停止というと、そこで時効の進行がストップした状態が続くようですが、実はそうではなく、時効は進むものの時効の完成が一定期間猶予される状態だったことから、時効の完成猶予の方が誤解を招かず、ふさわしいということになったのです。

158条1項は、債権者である未成年者や成年被後見人に親権者や後見人などの法定代理人がいない場合に、時効の完成猶予や時効の更新の手続を行うことが期待できないため、法定代理人が就職してから6か月経過するまで時効の完成を猶予することにしたものです。

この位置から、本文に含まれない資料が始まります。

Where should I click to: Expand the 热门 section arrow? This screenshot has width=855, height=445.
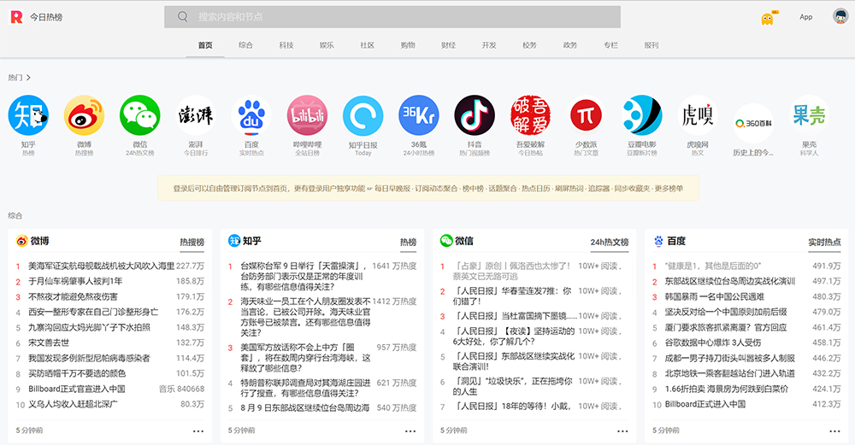point(28,78)
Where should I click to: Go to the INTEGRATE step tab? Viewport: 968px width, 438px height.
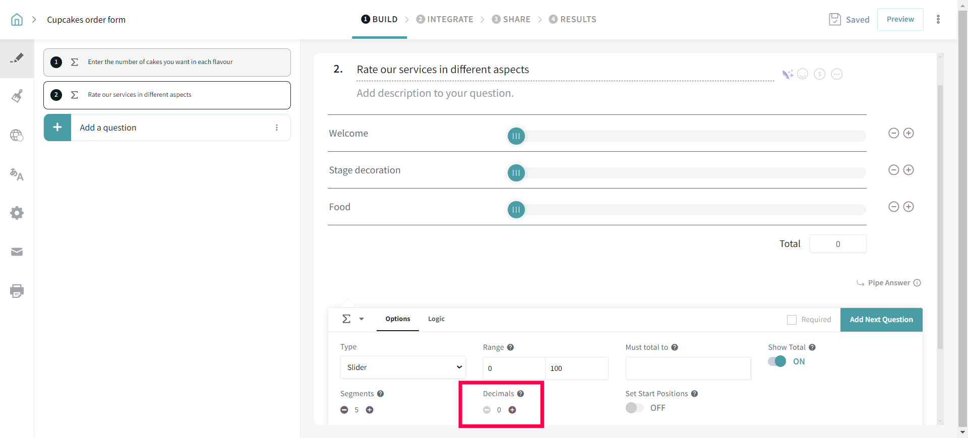(445, 19)
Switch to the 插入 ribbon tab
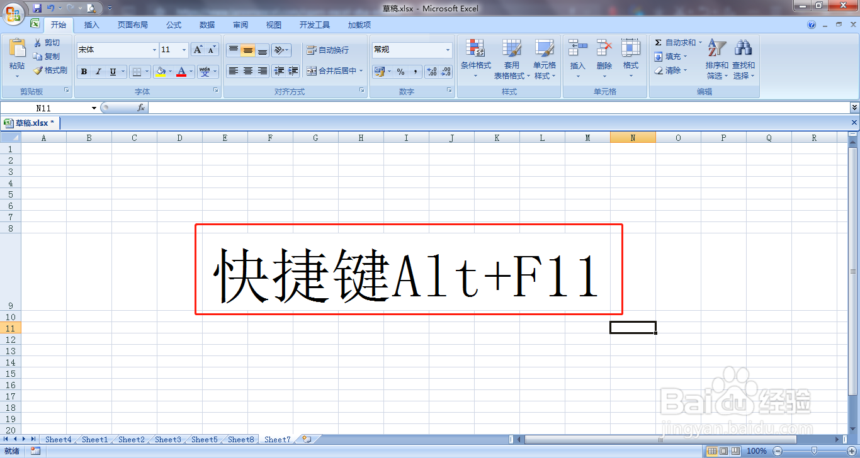Viewport: 860px width, 458px height. [91, 25]
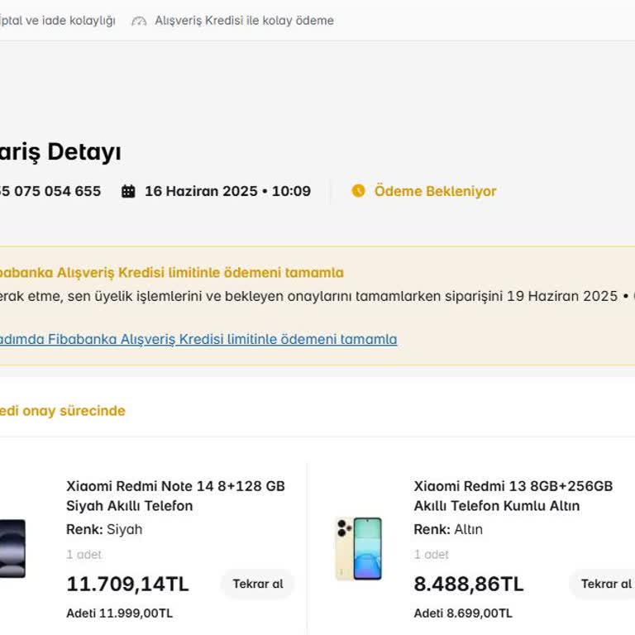Click the 11.709,14TL price
This screenshot has width=635, height=635.
click(127, 584)
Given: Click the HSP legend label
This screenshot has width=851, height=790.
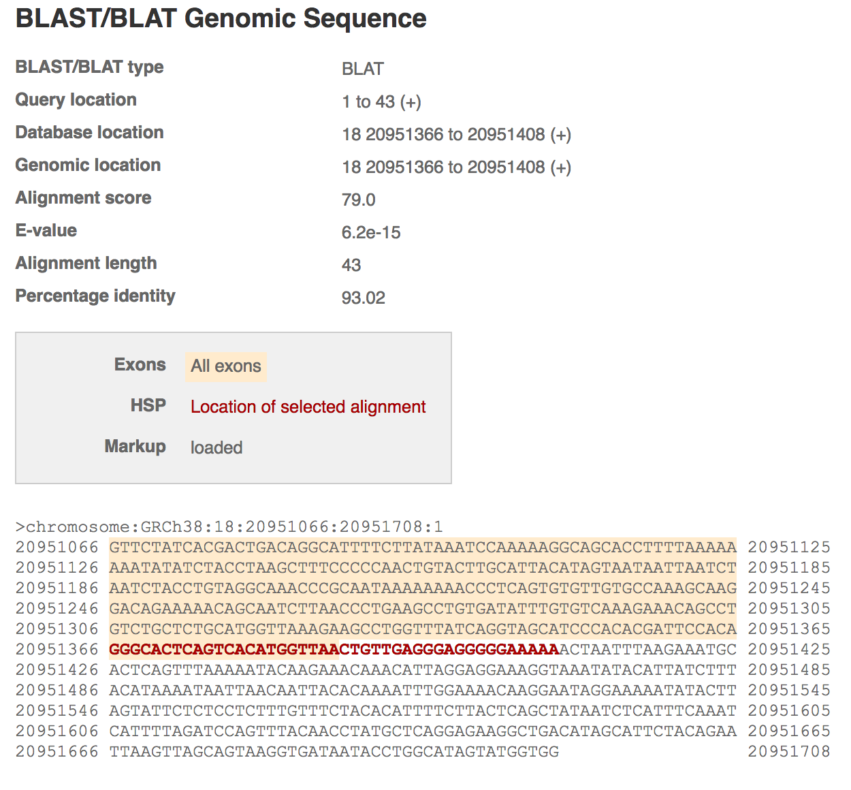Looking at the screenshot, I should pyautogui.click(x=148, y=405).
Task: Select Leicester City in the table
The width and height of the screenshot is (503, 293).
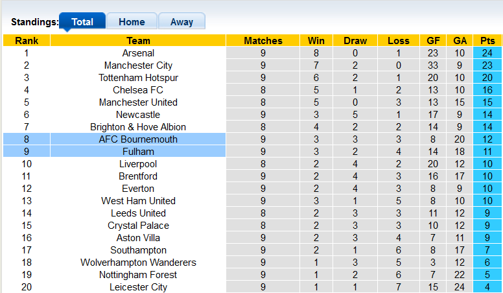Action: (138, 287)
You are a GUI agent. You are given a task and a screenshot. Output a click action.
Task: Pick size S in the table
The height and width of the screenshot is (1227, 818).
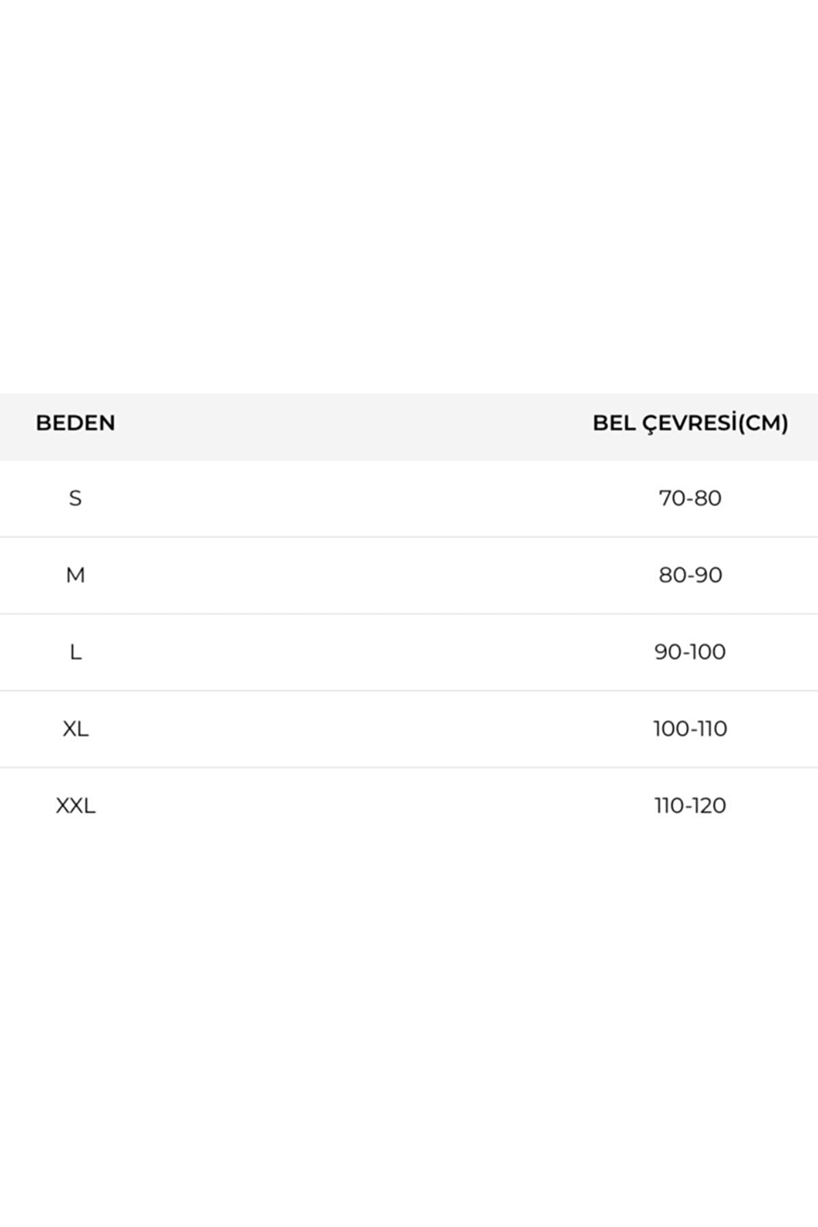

158条2項は、未成年者や成年被後見人が親権者や後見人という法定代理人を債務者とする債権を有していた場合に、これも時効の完成猶予や時効の更新の手続を行うことが困難なため、行為能力者となった時か後任の法定代理人が就職した時から6か月を経過するまで時効の完成猶予の効力を認めました。

民法159条について

改正後の民法159条は、以下の規定になっています。

夫婦の一方が他の一方に対して有する権利については、婚姻の解消の時から6か月を経過するまでの間は、時効は、完成しない。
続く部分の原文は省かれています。